Friday, June 19, 2015

EDITORIAL >> Charleston and the past

A boyish white supremacist’s slaughter of nine black worshipers at a Charleston, S. C., church reminds us again that, much as we might wish it were not so, the past in this country is still not past. It will never be past until we have fully embraced it.

For the altar of the mass murder that he obviously considered to be an heroic act of patriotism, young Dylann Roof chose the African American church that symbolized the plight of American slaves and the United States’ indelible past as the largest slaveholding nation on earth, which for its first three-score years counted a black person as only three-fifths of a human being even as it proclaimed itself the world’s beacon of liberty.

The Charleston church, the second oldest black church in the South, was burned in 1822 after one of the church members tried to organize a slave rebellion. He and accomplices were executed and blacks were forbidden thereafter to have churches.

Yesterday, as Roof was arraigned in court for the murders of nine worshipers, mostly women, one of them 87 years old, the nation sort of celebrated the 150th anniversary of Juneteenth 1865, when a Union general alighted at Galveston, Texas, and told slaveholders that it was at last down to them and that, yes, even Texans had to free their slaves.

Roof did not try to hide his motives before or after the murders—he hated black people and hoped to ignite a race war that would put blacks back in their proper place in a segregated society. His few friends didn’t take him seriously until it was too late. A Facebook photo showed him wearing the flag patches of the old apartheid regimes of South Africa and Rhodesia. His own South had had to abandon apartheid, at least legally, after the U.S. Supreme Court’s Brown decision in 1954 and the passage of civil rights laws in the 1960s. In every community of the South and much of the North we are still struggling with the legacies of slavery and segregation, although most folks in the South concur with a majority of the U.S. Supreme Court that inequality and injustice are things of the past.

Dylann Roof expected to be admired as a hero and a martyr even as he is prosecuted for murder, and perhaps in some quarters he will be, quietly. Timothy McVeigh, who bombed the federal building in Oklahoma City, thought he was the vanguard of the American right, which was rising up against a tyrannical liberal government.

Like McVeigh, Roof is demented, but it is not hard to see how the misimpressions developed as he and his pals haunted the bars and strip joints around Charleston. To soak up the message that America is headed to ruin and that great acts are needed to save it, he did not have to link up with the online hate groups or social media that proclaim the tyranny of the black president or the growing power of blacks and immigrants. You hear it at nearby lunch tables or the workplace and you see it in unsolicited emails. And, if you are in our beloved South, you see it symbolized in the civil venues.
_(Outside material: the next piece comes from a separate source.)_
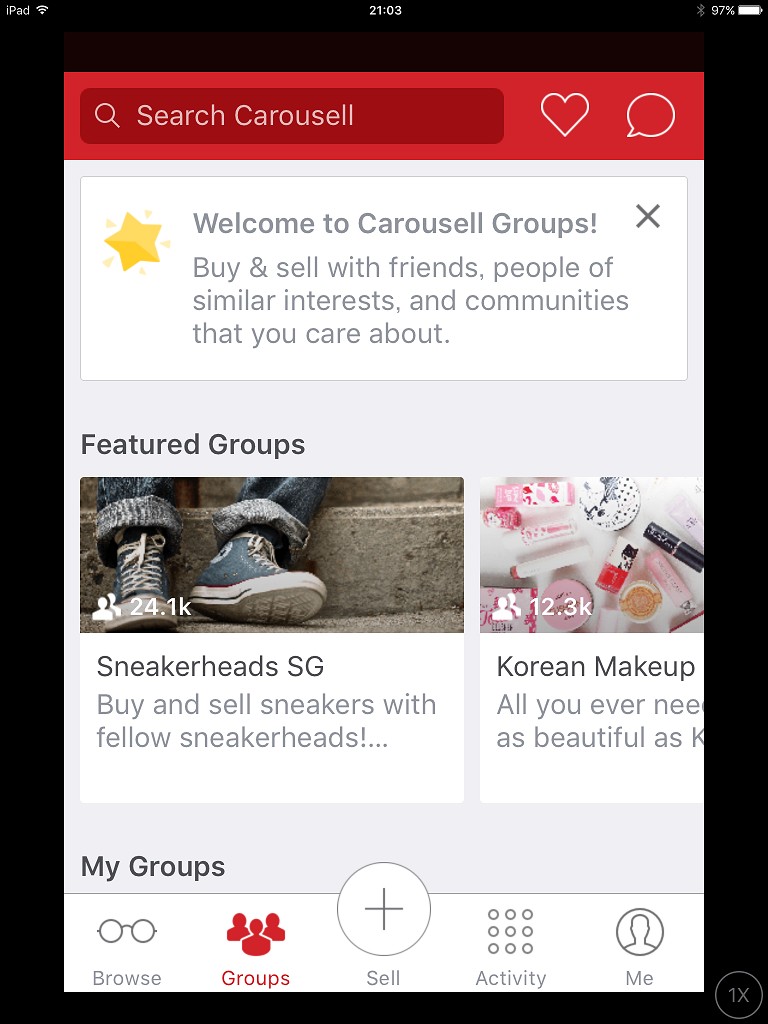Dismiss the Welcome to Carousell Groups banner
Image resolution: width=768 pixels, height=1024 pixels.
click(x=648, y=216)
Let it be said that, unlike the church bombings and racial killings during the not-so-distant civil rights era, the South Carolina officials reacted not with mild disapproval but with genuine outrage and, unlike the Fox network, they called it what it was, a racially motivated mass murder that had to be punished to the fullest extent of the law. (Fox suggested that Roof was carrying out the left’s agenda of stifling religious liberty; an NRA leader said the minister, a state senator, was killed because he had voted against a concealed carry bill in the legislature.)

Still…

The Confederate battle flag still flew over the Capitol at Charleston, the cradle of the Confederacy. The state still officially proclaims that South Carolina must maintain its reverence for the cause of the Confederacy and the soldiers who fought for that cause. Although Dylann Roof killed for that cause, too, the governor and other officials say the issue of the flag is just too complicated to deal with. Some day, maybe.

Here in Arkansas two months ago, the Republican legislature beat down a bipartisan effort, led by a conservative Republican (now turned independent), to abandon Gen. Robert E. Lee’s birthday as an official holiday shared with Dr. Martin Luther King. Lee is a symbol of our great lost causes—secession and the preservation of slavery. It was explained on the legislative floor and in the editorial pages of the statewide newspaper that Lee was a brilliant and humane general and just a good man, qualities that should be celebrated through an official holiday. It occurred to us that if revered generalship needs enshrining, a more deserving honoree might be Dwight D. Eisenhower, who in the last great war led a nobler cause than slavery—the defeat of tyranny—and was a good enough general to actually win his war and then lead his country nobly in peace.

We have not reconciled with our past and Dylann Roof, sadly, will not be the last to remind us.

For hope, turn to the relatives of the slain black worshipers, who showed up yesterday morning at his arraignment not to shout imprecations at the killer but, one after another, to express their grief but also their forgiveness and to ask God’s mercy for the killer. They swapped hate for love.

“I’m a work in progress and I acknowledge that I’m very angry,” said Bethane Middleton-Brown, whose sister, a Methodist minister, Roof shot point blank with the revolver his parents gave him the money to buy for his birthday. “She taught me we are the family that love built. We have no room for hate. We have to forgive.”